Real-to-Sim-to-Real Scene Generation and Policy Learning

Fully automated digital cousin generation. No cut videos of ACDC being executed fully automatically, generating multiple digital cousins for real kitchen scenes. Axis-aligned bounding boxes at the end of ACDC Step 1 are visualized without speeding up.

Zero-shot sim-to-real policy transfer. A sim policy exclusively trained from four digital cousins generated above can transfer in zero-shot to the corresponding real kitchen scene.

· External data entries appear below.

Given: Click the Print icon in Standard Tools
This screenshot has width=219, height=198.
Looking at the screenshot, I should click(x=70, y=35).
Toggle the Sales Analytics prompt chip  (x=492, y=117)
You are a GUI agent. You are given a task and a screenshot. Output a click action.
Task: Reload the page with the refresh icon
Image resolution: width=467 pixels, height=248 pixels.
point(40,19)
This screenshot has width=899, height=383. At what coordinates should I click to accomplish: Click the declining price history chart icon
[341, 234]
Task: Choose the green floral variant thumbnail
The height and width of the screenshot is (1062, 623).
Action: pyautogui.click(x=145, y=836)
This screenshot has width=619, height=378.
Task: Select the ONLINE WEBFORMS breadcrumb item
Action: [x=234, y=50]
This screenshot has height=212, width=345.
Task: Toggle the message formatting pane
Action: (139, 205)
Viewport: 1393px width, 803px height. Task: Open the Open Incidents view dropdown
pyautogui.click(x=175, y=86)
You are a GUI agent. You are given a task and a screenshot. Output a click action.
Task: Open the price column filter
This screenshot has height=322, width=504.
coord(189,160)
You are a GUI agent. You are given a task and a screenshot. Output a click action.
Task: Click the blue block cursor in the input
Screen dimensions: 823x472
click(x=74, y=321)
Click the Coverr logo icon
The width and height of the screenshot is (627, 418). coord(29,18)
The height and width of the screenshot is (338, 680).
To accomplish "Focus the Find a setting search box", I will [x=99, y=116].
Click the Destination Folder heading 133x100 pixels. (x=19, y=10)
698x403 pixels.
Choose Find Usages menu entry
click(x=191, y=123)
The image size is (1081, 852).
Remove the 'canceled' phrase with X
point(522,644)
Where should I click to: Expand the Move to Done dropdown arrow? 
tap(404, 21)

Based on these results, we can safely answer Q2, Q3, and Q4: Policies trained using digital cousins exhibit comparable in-distribution and more robust out-of-distribution performance compared to policies trained on digital twins, and can enable zero-shot sim-to-real policy transfer.

Failure Cases

Several failure cases. e.g.: failing to move towards the handle, missing the handle, handle slippage.

Conclusion

ACDC is a fully automated pipeline used to quickly generate fully interactive digital cousin scenes corresponding to a single real-world RGB image. We find that policies trained on these digital cousin setups are more robust than those trained on digital twins, with comparable in-domain performance and superior out-of-domain generalization, and enable zero-shot sim-to-real policy transfer.